Activity: An exact copy of all the data below is needed.
*** Data in this exercise Section Begins ***
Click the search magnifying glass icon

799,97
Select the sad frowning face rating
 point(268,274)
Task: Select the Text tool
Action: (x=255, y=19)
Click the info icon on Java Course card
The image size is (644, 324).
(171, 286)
*** Data in this exercise Section Ends ***
Written solution:
Click the search magnifying glass icon

799,97
Select the sad frowning face rating
 point(268,274)
Task: Select the Text tool
Action: (x=255, y=19)
Click the info icon on Java Course card
The image size is (644, 324).
(171, 286)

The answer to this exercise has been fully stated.